___ PAGE TEXT ___

6. How many times (in total) does Darwin use the Roman numeral for 5 (v, V), 6 (vi, VI), 7 (vii, VII), and 8 (viii, VIII)? You can assume that he always terminates these with a period. (e.g., vi.)
7. Let's say you want to get a better sense for how Darwin discusses selection throughout the book. As a way to start, you'd like to extract all lines from the book that contain the word selection. Use grep to do this.
a. Now write a single Terminal command to count the number of these lines. (Hint: use pipes and the word count command.)

b. Now write a single Terminal command to view only the 20th-30th lines with selection in them. (Hint: use pipes, head, and tail.)
1. Darwin often delimits lists with double dashes (--). Let's say you're editing a new version of this text and you'd like to use a single dash with spaces on either side (e.g., " - ") instead. Write a sed command to do this.

___ ROWS ___

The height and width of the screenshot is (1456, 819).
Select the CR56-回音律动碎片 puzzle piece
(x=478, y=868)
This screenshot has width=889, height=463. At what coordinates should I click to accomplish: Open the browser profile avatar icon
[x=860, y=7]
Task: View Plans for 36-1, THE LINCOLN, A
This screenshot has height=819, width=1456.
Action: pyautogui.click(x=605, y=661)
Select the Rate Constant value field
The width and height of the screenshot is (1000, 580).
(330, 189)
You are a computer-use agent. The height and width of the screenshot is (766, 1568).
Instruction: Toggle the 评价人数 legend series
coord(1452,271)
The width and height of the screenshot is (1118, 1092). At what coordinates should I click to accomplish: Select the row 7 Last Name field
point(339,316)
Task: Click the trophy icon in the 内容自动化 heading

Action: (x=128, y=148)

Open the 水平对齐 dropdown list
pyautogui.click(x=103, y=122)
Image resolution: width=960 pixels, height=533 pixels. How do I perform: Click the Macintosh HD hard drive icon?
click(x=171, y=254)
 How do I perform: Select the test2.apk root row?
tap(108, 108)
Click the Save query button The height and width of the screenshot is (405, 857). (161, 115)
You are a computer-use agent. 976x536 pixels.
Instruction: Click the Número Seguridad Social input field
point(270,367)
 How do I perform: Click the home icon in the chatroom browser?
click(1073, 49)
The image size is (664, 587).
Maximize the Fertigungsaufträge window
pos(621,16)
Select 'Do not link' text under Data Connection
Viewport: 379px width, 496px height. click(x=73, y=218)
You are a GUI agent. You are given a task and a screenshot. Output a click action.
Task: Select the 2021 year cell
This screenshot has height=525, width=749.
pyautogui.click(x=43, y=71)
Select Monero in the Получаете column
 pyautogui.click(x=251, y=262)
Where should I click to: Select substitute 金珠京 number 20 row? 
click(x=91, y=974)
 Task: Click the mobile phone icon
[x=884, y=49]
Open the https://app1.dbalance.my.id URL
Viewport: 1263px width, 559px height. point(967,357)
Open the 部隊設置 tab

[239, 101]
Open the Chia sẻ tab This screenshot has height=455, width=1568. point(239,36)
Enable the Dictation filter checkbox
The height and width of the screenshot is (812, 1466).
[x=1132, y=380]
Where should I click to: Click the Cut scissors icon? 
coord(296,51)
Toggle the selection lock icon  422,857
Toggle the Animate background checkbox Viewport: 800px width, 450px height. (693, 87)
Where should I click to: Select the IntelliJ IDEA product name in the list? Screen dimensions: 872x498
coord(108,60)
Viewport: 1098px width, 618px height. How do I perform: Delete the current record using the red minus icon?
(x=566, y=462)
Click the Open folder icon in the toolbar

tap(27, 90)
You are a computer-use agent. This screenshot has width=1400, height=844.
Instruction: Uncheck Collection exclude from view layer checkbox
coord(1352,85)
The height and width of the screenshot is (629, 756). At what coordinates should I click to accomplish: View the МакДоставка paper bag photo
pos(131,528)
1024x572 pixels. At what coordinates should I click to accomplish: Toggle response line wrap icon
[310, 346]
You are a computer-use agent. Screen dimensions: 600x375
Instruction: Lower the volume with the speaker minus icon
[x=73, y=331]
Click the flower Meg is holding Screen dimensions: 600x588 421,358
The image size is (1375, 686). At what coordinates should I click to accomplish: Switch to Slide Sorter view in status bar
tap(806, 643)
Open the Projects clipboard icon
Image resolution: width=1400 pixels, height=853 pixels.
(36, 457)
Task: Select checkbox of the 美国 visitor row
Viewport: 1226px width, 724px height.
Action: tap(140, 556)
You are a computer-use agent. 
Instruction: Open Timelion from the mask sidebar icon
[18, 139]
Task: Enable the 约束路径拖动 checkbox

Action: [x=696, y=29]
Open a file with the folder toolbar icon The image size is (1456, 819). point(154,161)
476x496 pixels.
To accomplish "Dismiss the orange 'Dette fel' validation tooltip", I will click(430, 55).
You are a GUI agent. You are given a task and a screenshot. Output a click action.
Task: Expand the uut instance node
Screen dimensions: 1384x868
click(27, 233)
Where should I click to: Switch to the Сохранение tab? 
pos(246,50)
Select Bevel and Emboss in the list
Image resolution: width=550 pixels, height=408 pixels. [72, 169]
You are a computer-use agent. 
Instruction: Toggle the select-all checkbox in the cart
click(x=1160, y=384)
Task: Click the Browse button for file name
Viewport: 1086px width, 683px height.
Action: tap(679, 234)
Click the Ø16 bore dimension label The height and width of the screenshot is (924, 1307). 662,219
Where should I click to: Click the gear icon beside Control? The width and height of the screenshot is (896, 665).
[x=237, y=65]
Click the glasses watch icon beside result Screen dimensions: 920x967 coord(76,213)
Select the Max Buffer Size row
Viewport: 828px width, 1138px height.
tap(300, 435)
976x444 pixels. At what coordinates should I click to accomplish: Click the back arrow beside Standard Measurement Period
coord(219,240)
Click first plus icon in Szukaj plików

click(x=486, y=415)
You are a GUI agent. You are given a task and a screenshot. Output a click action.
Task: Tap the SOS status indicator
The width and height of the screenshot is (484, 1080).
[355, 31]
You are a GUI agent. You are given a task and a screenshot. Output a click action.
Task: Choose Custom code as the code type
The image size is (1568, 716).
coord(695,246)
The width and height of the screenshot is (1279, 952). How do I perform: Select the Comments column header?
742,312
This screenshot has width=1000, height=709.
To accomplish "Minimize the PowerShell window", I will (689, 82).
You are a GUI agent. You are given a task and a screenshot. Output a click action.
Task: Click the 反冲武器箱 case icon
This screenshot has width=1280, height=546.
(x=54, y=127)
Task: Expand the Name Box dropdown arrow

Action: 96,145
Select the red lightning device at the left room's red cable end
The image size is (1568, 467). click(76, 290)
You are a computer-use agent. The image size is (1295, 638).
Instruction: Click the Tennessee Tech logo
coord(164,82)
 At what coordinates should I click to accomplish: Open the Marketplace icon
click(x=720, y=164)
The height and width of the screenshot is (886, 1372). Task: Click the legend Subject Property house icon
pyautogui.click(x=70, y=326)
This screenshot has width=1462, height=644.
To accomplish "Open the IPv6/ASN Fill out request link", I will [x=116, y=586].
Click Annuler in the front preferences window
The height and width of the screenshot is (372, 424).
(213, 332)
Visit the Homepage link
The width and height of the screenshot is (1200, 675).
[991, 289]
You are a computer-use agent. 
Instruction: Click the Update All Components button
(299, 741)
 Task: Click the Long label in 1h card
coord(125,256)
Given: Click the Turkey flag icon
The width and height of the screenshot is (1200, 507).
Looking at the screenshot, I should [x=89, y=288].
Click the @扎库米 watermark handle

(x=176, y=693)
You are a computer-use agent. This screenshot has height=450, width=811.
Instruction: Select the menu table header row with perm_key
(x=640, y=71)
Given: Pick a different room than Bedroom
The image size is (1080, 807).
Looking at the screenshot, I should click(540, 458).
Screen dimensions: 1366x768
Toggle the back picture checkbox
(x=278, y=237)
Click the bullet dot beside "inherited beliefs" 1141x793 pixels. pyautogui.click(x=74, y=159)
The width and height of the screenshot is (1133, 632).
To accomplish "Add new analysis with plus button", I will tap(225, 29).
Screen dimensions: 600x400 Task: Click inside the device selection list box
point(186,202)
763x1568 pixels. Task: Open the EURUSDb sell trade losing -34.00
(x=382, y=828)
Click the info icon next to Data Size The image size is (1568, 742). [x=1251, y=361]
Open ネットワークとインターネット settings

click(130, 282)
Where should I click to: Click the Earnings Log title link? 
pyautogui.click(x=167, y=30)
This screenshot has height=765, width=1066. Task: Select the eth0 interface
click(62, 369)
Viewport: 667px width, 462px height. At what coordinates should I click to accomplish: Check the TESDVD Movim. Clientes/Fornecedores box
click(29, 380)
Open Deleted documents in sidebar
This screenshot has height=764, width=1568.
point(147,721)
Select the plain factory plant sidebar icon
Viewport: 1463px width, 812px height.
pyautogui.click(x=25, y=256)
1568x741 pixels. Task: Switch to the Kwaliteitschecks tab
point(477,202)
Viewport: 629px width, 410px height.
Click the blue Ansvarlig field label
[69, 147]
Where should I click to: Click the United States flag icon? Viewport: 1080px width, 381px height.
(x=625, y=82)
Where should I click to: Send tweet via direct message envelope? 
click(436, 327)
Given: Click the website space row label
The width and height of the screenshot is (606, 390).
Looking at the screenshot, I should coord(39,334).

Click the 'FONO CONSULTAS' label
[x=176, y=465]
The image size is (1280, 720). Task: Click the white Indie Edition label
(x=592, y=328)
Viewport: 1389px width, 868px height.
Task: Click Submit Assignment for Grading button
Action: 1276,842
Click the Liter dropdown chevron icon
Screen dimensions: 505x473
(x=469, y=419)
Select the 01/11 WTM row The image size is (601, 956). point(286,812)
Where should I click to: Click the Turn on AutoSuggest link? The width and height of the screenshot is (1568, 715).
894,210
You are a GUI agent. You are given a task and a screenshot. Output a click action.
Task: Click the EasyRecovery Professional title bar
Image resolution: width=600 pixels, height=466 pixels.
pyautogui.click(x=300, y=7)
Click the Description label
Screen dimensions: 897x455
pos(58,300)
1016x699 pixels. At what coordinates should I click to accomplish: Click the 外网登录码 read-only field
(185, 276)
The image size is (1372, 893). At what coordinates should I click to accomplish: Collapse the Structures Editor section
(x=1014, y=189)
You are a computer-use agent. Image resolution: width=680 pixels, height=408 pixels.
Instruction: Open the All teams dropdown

___

▶ DIRECTIONS:
(1) Condense the paragraph of the exercise text that begins "Darwin often delimits lists" into a short bulleted list that keeps its main facts.
(2) From the rows, echo word for word the lines starting at the one containing "The height and width of the screenshot is (886, 1372)." and ending at the one containing "pyautogui.click(x=70, y=326)".

▶ FINAL RESULTS:
(1)
- Darwin often separates items in lists with double dashes (--).
- Suppose you are editing a new version of the book and want a single dash with a space on each side (" - ") instead.
- Write a sed command that makes this change.

(2)
The height and width of the screenshot is (886, 1372). Task: Click the legend Subject Property house icon
pyautogui.click(x=70, y=326)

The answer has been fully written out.